• [WORK TO COMPLETE]:
Take each line of the data that contains the string "header" and copy it.

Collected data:
**********
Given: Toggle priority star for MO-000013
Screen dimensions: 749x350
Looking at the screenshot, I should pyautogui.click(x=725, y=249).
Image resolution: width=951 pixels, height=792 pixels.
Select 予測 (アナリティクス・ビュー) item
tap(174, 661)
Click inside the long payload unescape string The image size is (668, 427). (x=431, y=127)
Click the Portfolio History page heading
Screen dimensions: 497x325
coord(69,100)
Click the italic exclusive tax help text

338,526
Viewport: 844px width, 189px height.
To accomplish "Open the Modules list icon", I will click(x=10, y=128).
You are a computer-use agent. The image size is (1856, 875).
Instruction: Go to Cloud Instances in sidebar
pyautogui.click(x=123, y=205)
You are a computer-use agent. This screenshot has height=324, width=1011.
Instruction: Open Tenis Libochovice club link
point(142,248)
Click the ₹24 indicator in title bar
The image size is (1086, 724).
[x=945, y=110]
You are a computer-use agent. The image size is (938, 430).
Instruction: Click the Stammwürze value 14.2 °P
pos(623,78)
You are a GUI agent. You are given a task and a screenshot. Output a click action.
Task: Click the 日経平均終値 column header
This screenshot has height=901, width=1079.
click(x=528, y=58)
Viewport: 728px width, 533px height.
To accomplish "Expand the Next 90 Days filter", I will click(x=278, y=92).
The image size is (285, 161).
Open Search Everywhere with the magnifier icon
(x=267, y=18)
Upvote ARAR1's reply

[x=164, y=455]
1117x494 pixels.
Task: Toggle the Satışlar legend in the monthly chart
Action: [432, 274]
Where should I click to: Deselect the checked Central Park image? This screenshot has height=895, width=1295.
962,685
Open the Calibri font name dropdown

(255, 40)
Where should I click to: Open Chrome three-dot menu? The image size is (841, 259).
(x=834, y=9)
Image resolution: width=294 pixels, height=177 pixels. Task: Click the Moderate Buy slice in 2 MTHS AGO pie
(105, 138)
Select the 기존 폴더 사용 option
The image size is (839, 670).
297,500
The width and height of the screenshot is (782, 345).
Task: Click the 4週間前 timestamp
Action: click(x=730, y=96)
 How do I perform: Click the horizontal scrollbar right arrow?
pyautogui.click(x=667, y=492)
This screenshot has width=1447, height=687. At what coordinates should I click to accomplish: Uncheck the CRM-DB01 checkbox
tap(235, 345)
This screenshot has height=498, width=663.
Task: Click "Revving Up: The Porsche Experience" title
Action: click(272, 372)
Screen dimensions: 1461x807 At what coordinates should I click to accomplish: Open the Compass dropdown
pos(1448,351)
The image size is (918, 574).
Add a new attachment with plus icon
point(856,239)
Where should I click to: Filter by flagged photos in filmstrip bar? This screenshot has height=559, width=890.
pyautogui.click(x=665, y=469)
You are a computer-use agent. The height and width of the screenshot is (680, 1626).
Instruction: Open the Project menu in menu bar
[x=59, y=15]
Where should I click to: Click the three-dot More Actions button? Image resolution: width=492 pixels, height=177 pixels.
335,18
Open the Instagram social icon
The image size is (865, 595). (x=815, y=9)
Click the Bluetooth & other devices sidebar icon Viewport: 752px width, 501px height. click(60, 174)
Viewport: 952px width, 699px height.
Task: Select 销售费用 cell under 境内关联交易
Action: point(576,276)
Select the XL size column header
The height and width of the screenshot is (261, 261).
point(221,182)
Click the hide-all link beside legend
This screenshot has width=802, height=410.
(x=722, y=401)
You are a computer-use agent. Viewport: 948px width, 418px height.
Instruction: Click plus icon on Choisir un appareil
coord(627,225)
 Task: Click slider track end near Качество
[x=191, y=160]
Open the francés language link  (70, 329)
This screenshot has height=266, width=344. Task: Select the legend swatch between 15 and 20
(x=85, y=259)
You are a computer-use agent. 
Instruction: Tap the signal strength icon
**********
• [THE COMPLETED TASK]:
Task: Click the 日経平均終値 column header
Select the XL size column header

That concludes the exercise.